§ **Objective**
Copy the listing starting at the line that contains "You are a computer-use agent. The" and ending at the line that contains "click(x=635, y=270)", substituting "Freehand" for "Polyline" and changing nothing else.

§ **Recorded data**
—————

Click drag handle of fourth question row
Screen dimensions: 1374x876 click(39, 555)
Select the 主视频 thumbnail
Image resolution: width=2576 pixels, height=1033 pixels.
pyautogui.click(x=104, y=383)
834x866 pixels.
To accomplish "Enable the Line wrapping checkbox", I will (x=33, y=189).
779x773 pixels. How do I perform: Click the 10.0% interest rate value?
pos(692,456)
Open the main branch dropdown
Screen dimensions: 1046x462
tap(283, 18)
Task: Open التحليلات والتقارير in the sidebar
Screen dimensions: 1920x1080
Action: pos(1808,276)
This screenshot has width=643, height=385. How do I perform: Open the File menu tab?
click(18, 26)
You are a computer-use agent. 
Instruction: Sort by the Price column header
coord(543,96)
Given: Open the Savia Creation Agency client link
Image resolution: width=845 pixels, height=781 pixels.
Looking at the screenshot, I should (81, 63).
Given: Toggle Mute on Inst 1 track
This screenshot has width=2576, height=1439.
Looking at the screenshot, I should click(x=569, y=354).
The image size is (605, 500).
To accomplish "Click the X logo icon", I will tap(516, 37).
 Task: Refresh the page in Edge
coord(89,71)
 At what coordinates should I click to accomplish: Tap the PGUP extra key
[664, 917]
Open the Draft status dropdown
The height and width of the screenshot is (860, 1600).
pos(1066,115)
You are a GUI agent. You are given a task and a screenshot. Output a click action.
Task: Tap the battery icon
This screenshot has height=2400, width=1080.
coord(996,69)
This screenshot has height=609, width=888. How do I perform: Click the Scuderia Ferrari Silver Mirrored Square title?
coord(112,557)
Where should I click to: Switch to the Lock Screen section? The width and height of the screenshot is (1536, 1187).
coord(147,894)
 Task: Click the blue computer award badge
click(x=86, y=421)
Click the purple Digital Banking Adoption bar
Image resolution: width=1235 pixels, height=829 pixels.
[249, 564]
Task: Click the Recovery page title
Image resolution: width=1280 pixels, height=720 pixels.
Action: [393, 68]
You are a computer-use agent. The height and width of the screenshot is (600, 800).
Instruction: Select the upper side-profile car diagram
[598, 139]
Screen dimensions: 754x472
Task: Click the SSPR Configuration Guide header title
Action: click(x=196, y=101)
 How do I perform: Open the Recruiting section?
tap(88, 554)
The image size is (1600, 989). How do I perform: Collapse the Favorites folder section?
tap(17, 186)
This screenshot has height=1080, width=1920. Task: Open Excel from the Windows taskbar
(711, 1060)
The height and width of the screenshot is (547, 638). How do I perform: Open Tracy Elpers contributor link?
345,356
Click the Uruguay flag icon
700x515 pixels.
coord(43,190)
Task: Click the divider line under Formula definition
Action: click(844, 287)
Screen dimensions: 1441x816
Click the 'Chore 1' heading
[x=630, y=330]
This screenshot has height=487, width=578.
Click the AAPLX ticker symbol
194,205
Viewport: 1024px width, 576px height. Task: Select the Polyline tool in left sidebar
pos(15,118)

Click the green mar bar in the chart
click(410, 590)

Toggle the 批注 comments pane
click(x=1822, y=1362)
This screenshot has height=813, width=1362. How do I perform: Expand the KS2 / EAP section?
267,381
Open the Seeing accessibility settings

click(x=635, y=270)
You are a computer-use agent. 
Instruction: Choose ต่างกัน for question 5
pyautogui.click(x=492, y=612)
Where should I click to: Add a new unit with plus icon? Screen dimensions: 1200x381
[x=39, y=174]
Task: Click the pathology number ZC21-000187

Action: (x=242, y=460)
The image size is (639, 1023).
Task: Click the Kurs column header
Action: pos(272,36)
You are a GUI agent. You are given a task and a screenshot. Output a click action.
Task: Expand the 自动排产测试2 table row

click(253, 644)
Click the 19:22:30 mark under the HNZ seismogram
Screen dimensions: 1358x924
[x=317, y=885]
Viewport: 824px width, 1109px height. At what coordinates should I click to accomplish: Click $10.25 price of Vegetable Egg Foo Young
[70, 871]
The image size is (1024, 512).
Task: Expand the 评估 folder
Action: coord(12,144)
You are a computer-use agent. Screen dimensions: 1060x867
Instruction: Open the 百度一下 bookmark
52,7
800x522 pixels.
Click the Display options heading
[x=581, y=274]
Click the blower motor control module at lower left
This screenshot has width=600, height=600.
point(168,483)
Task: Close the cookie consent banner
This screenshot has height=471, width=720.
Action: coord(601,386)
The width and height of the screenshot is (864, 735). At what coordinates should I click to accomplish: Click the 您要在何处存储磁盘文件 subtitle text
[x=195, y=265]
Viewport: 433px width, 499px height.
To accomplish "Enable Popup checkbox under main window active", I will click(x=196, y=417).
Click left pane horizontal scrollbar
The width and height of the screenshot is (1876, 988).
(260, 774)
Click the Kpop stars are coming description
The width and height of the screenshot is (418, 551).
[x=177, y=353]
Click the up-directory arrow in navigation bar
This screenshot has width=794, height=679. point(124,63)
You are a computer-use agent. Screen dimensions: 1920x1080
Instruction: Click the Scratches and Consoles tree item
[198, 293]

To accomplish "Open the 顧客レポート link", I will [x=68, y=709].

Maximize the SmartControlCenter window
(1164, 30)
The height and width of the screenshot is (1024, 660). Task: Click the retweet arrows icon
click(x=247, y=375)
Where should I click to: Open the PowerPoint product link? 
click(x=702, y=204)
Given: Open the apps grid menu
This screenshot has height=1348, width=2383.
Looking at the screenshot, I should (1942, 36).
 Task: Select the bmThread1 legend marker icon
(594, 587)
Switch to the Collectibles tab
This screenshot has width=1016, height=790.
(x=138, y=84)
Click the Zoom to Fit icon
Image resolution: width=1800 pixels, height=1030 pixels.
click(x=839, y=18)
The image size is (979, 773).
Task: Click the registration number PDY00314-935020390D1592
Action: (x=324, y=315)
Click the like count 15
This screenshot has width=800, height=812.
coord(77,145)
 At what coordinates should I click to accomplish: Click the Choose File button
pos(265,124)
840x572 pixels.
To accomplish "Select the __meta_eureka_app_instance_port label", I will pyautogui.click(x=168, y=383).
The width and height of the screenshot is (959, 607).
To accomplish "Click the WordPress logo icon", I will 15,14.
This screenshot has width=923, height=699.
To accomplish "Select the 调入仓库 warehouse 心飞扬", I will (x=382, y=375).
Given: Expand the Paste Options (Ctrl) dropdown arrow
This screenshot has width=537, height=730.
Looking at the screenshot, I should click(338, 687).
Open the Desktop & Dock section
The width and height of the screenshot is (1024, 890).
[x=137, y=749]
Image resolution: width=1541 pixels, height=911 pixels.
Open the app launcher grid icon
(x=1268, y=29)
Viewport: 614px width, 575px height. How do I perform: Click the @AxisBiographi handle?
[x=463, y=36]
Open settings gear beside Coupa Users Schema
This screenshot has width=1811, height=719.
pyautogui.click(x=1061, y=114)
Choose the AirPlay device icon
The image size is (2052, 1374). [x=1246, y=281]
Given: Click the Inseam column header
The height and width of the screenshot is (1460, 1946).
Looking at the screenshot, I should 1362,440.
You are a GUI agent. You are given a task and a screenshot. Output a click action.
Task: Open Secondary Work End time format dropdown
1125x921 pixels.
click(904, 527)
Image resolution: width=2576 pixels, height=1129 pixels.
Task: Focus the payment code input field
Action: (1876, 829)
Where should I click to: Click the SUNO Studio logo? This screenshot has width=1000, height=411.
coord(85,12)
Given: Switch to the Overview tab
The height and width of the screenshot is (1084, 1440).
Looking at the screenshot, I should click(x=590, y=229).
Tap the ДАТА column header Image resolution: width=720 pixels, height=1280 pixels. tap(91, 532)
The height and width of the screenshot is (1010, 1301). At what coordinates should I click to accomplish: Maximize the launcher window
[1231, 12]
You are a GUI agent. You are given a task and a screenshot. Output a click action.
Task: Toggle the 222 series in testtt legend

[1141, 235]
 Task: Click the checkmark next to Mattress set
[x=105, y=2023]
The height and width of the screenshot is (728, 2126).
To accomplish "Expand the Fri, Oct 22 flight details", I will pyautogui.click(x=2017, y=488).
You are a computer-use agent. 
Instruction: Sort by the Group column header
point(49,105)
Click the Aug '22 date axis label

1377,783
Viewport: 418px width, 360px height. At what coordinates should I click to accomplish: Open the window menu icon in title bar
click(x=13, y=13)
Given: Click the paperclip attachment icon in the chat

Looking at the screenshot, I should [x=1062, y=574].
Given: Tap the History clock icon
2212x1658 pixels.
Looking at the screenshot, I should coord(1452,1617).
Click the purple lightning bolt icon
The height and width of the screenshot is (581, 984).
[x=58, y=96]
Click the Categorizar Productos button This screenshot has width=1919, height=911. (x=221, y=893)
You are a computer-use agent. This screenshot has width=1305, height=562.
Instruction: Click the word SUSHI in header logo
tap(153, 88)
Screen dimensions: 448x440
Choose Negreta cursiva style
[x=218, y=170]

—————

§ **Exercise response**
You are a computer-use agent. The height and width of the screenshot is (600, 800).
Instruction: Select the upper side-profile car diagram
[598, 139]
Screen dimensions: 754x472
Task: Click the SSPR Configuration Guide header title
Action: click(x=196, y=101)
 How do I perform: Open the Recruiting section?
tap(88, 554)
The image size is (1600, 989). How do I perform: Collapse the Favorites folder section?
tap(17, 186)
This screenshot has height=1080, width=1920. Task: Open Excel from the Windows taskbar
(711, 1060)
The height and width of the screenshot is (547, 638). How do I perform: Open Tracy Elpers contributor link?
345,356
Click the Uruguay flag icon
700x515 pixels.
coord(43,190)
Task: Click the divider line under Formula definition
Action: click(844, 287)
Screen dimensions: 1441x816
Click the 'Chore 1' heading
[x=630, y=330]
This screenshot has height=487, width=578.
Click the AAPLX ticker symbol
194,205
Viewport: 1024px width, 576px height. Task: Select the Freehand tool in left sidebar
pos(15,118)

Click the green mar bar in the chart
click(410, 590)

Toggle the 批注 comments pane
click(x=1822, y=1362)
This screenshot has height=813, width=1362. How do I perform: Expand the KS2 / EAP section?
267,381
Open the Seeing accessibility settings

click(x=635, y=270)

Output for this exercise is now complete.